What needs to be done – For each record below, write an exact copy.

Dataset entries
************

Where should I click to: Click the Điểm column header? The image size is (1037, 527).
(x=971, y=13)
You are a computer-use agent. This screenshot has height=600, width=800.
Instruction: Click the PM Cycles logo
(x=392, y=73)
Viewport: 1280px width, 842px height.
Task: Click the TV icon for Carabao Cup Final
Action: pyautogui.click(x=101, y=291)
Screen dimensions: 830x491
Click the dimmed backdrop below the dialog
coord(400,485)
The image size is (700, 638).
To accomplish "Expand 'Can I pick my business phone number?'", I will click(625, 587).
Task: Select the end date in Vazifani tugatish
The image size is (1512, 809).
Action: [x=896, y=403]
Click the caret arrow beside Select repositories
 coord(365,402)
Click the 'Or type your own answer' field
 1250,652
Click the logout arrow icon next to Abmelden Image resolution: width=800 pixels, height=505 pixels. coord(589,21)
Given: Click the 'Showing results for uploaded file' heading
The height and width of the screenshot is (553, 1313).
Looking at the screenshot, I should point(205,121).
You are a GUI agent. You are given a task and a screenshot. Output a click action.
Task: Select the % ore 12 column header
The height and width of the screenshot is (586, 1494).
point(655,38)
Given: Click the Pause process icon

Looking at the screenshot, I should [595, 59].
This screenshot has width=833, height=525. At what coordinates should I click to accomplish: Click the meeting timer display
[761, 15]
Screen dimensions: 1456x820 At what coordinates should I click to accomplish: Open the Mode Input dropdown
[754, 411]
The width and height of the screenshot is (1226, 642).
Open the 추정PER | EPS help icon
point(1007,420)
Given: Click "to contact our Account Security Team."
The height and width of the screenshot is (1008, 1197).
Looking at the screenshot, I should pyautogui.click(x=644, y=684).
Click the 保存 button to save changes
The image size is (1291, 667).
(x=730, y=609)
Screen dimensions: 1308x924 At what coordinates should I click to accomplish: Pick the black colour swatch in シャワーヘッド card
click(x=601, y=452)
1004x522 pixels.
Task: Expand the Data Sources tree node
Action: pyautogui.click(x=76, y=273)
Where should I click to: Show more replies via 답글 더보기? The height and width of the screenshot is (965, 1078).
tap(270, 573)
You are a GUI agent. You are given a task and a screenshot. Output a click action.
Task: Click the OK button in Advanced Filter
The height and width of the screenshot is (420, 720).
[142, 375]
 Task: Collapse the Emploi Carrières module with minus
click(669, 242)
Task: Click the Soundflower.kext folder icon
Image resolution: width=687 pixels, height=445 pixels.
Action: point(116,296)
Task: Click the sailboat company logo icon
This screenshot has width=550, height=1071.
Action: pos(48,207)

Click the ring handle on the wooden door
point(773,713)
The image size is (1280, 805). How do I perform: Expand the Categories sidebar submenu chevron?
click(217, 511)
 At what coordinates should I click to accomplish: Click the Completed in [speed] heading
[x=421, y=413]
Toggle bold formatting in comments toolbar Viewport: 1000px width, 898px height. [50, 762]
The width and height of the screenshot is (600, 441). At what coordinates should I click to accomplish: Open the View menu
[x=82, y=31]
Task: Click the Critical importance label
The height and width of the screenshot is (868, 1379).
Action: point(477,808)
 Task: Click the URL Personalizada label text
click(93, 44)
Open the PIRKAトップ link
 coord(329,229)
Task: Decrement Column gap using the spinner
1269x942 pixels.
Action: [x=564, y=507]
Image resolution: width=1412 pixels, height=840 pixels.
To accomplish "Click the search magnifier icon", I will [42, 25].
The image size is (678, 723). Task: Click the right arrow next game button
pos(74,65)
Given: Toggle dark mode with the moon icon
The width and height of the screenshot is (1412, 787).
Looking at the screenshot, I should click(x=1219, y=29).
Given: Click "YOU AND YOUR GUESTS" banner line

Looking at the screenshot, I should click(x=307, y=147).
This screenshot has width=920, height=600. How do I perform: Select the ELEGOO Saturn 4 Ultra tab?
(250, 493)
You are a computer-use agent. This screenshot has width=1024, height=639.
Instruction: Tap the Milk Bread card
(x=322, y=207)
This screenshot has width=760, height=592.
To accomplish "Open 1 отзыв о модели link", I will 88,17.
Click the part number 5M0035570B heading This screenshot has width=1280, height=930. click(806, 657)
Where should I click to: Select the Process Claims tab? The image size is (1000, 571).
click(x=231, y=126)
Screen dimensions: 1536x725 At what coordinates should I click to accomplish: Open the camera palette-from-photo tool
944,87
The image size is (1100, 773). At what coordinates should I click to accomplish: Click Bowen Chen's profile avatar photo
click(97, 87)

************

Output of the task –
Where should I click to: Click the Điểm column header? The image size is (1037, 527).
(x=971, y=13)
You are a computer-use agent. This screenshot has height=600, width=800.
Instruction: Click the PM Cycles logo
(x=392, y=73)
Viewport: 1280px width, 842px height.
Task: Click the TV icon for Carabao Cup Final
Action: pyautogui.click(x=101, y=291)
Screen dimensions: 830x491
Click the dimmed backdrop below the dialog
coord(400,485)
The image size is (700, 638).
To accomplish "Expand 'Can I pick my business phone number?'", I will click(625, 587).
Task: Select the end date in Vazifani tugatish
The image size is (1512, 809).
Action: [x=896, y=403]
Click the caret arrow beside Select repositories
 coord(365,402)
Click the 'Or type your own answer' field
 1250,652
Click the logout arrow icon next to Abmelden Image resolution: width=800 pixels, height=505 pixels. coord(589,21)
Given: Click the 'Showing results for uploaded file' heading
The height and width of the screenshot is (553, 1313).
Looking at the screenshot, I should point(205,121).
You are a GUI agent. You are given a task and a screenshot. Output a click action.
Task: Select the % ore 12 column header
The height and width of the screenshot is (586, 1494).
point(655,38)
Given: Click the Pause process icon

Looking at the screenshot, I should [595, 59].
This screenshot has width=833, height=525. At what coordinates should I click to accomplish: Click the meeting timer display
[761, 15]
Screen dimensions: 1456x820 At what coordinates should I click to accomplish: Open the Mode Input dropdown
[754, 411]
The width and height of the screenshot is (1226, 642).
Open the 추정PER | EPS help icon
point(1007,420)
Given: Click "to contact our Account Security Team."
The height and width of the screenshot is (1008, 1197).
Looking at the screenshot, I should pyautogui.click(x=644, y=684).
Click the 保存 button to save changes
The image size is (1291, 667).
(x=730, y=609)
Screen dimensions: 1308x924 At what coordinates should I click to accomplish: Pick the black colour swatch in シャワーヘッド card
click(x=601, y=452)
1004x522 pixels.
Task: Expand the Data Sources tree node
Action: pyautogui.click(x=76, y=273)
Where should I click to: Show more replies via 답글 더보기? The height and width of the screenshot is (965, 1078).
tap(270, 573)
You are a GUI agent. You are given a task and a screenshot. Output a click action.
Task: Click the OK button in Advanced Filter
The height and width of the screenshot is (420, 720).
[142, 375]
 Task: Collapse the Emploi Carrières module with minus
click(669, 242)
Task: Click the Soundflower.kext folder icon
Image resolution: width=687 pixels, height=445 pixels.
Action: point(116,296)
Task: Click the sailboat company logo icon
This screenshot has width=550, height=1071.
Action: pos(48,207)

Click the ring handle on the wooden door
point(773,713)
The image size is (1280, 805). How do I perform: Expand the Categories sidebar submenu chevron?
click(217, 511)
 At what coordinates should I click to accomplish: Click the Completed in [speed] heading
[x=421, y=413]
Toggle bold formatting in comments toolbar Viewport: 1000px width, 898px height. [50, 762]
The width and height of the screenshot is (600, 441). At what coordinates should I click to accomplish: Open the View menu
[x=82, y=31]
Task: Click the Critical importance label
The height and width of the screenshot is (868, 1379).
Action: point(477,808)
 Task: Click the URL Personalizada label text
click(93, 44)
Open the PIRKAトップ link
 coord(329,229)
Task: Decrement Column gap using the spinner
1269x942 pixels.
Action: [x=564, y=507]
Image resolution: width=1412 pixels, height=840 pixels.
To accomplish "Click the search magnifier icon", I will [42, 25].
The image size is (678, 723). Task: Click the right arrow next game button
pos(74,65)
Given: Toggle dark mode with the moon icon
The width and height of the screenshot is (1412, 787).
Looking at the screenshot, I should click(x=1219, y=29).
Given: Click "YOU AND YOUR GUESTS" banner line

Looking at the screenshot, I should click(x=307, y=147).
This screenshot has width=920, height=600. How do I perform: Select the ELEGOO Saturn 4 Ultra tab?
(250, 493)
You are a computer-use agent. This screenshot has width=1024, height=639.
Instruction: Tap the Milk Bread card
(x=322, y=207)
This screenshot has width=760, height=592.
To accomplish "Open 1 отзыв о модели link", I will 88,17.
Click the part number 5M0035570B heading This screenshot has width=1280, height=930. click(806, 657)
Where should I click to: Select the Process Claims tab? The image size is (1000, 571).
click(x=231, y=126)
Screen dimensions: 1536x725 At what coordinates should I click to accomplish: Open the camera palette-from-photo tool
944,87
The image size is (1100, 773). At what coordinates should I click to accomplish: Click Bowen Chen's profile avatar photo
click(97, 87)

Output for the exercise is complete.